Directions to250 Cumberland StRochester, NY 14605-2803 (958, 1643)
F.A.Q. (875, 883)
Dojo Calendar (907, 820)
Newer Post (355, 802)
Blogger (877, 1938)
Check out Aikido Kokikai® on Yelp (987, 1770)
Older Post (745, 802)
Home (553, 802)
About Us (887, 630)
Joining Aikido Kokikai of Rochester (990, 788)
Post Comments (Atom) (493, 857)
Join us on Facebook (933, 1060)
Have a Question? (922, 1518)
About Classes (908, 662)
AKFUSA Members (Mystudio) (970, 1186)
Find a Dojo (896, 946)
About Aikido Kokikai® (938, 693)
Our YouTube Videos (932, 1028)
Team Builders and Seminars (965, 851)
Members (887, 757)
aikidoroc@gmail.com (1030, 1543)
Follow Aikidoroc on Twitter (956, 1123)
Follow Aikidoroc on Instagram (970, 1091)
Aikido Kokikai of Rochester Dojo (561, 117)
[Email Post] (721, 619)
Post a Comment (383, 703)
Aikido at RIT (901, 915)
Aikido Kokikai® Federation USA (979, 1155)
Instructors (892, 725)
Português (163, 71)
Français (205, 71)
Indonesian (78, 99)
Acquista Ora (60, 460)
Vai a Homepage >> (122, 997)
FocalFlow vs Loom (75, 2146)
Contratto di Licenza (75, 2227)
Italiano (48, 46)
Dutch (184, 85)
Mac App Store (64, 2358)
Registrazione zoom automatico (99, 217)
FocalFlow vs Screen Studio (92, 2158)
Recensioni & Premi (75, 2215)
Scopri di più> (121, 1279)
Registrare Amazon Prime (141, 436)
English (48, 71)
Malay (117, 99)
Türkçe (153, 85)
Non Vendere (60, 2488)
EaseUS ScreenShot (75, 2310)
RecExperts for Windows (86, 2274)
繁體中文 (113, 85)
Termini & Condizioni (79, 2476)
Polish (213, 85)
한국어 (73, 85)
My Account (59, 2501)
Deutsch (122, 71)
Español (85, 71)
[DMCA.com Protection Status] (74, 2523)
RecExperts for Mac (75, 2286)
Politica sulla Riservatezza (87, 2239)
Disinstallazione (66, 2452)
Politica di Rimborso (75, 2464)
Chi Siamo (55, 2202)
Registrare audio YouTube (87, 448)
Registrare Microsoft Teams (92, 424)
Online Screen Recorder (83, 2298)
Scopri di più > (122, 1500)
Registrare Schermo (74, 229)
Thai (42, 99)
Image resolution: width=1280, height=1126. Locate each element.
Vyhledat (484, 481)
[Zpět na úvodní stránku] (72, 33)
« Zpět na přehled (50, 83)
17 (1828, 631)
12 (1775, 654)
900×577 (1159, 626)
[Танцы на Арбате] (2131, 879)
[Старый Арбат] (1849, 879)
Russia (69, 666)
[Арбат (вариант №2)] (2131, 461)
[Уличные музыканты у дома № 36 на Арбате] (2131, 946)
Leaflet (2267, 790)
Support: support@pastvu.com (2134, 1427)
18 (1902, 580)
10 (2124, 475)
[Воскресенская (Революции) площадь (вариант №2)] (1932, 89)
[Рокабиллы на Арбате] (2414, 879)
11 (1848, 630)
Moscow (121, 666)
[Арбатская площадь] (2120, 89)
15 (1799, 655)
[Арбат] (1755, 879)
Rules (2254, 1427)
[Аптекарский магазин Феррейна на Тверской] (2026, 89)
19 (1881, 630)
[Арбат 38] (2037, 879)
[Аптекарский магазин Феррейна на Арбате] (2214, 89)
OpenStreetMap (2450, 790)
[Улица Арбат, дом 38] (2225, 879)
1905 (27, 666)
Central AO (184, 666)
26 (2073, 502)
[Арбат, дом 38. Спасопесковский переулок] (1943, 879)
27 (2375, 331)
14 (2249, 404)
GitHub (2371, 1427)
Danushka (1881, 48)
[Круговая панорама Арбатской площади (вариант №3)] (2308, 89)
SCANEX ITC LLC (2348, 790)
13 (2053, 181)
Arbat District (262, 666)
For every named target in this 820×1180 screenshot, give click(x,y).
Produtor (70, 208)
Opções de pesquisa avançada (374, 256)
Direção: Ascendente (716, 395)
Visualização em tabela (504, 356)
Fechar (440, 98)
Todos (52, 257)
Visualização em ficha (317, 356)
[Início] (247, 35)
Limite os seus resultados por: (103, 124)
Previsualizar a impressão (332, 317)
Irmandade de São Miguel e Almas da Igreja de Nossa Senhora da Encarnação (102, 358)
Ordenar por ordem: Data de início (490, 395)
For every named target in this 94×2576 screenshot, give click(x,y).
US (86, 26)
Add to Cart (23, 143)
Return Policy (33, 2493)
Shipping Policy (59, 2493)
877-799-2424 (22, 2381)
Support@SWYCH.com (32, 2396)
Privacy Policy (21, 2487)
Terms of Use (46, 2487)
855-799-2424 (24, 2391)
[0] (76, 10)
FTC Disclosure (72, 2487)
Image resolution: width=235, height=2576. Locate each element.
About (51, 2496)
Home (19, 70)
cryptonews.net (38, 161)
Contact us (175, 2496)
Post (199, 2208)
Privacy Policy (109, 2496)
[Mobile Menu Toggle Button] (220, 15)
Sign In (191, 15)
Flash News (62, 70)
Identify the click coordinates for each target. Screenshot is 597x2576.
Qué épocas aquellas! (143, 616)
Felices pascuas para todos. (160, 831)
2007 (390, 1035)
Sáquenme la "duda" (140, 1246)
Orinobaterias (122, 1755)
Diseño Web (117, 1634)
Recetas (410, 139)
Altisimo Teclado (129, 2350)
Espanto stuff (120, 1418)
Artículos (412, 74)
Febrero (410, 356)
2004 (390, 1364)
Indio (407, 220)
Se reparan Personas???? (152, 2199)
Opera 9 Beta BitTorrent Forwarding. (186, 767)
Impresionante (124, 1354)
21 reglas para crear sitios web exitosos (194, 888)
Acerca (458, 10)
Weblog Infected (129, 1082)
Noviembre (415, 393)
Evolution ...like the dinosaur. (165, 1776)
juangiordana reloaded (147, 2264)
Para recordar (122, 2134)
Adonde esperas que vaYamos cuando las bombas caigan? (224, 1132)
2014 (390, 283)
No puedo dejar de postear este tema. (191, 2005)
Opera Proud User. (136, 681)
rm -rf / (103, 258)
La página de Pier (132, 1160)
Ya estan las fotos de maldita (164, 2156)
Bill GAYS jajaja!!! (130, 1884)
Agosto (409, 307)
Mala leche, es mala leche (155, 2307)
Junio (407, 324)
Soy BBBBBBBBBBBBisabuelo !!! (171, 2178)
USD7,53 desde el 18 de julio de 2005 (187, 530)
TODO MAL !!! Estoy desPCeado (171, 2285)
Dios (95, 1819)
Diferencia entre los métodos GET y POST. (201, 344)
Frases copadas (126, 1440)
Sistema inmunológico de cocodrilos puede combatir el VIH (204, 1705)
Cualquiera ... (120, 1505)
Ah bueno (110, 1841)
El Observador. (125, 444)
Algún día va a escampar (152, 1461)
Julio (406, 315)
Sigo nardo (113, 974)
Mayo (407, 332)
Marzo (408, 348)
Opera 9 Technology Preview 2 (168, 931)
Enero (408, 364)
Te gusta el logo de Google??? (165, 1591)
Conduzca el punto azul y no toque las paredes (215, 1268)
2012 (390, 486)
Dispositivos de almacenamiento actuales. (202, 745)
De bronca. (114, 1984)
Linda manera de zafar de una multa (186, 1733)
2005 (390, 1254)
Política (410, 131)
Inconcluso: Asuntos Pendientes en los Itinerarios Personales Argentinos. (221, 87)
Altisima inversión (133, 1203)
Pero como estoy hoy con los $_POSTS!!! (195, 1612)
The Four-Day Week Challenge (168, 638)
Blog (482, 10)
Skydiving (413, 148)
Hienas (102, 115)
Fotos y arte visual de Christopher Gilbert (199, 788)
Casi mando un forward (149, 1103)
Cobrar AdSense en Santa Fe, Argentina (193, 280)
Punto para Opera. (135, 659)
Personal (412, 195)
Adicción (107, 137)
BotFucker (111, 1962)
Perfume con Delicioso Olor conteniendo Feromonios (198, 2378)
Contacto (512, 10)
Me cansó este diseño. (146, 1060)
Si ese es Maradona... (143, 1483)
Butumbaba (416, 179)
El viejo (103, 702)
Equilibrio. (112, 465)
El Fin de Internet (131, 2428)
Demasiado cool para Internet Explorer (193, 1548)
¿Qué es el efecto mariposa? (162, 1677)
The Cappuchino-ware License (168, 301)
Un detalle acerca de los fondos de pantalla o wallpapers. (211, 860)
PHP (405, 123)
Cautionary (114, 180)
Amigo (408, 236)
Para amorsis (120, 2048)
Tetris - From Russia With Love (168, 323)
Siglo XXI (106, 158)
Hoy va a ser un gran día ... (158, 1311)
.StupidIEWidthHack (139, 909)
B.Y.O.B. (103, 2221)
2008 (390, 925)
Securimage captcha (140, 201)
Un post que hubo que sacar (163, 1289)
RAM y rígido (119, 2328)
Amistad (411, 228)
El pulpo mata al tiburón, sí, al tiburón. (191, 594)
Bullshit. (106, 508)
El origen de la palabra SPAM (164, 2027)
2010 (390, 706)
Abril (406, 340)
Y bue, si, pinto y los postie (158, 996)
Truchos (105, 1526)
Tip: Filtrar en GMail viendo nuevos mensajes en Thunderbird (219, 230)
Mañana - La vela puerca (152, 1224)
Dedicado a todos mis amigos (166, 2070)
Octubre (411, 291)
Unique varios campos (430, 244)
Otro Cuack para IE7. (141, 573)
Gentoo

=====

The response must consist solely of the lines from the top of the records through the line holding "About Aikido Kokikai® (938, 693)", copied word for word.

Directions to250 Cumberland StRochester, NY 14605-2803 (958, 1643)
F.A.Q. (875, 883)
Dojo Calendar (907, 820)
Newer Post (355, 802)
Blogger (877, 1938)
Check out Aikido Kokikai® on Yelp (987, 1770)
Older Post (745, 802)
Home (553, 802)
About Us (887, 630)
Joining Aikido Kokikai of Rochester (990, 788)
Post Comments (Atom) (493, 857)
Join us on Facebook (933, 1060)
Have a Question? (922, 1518)
About Classes (908, 662)
AKFUSA Members (Mystudio) (970, 1186)
Find a Dojo (896, 946)
About Aikido Kokikai® (938, 693)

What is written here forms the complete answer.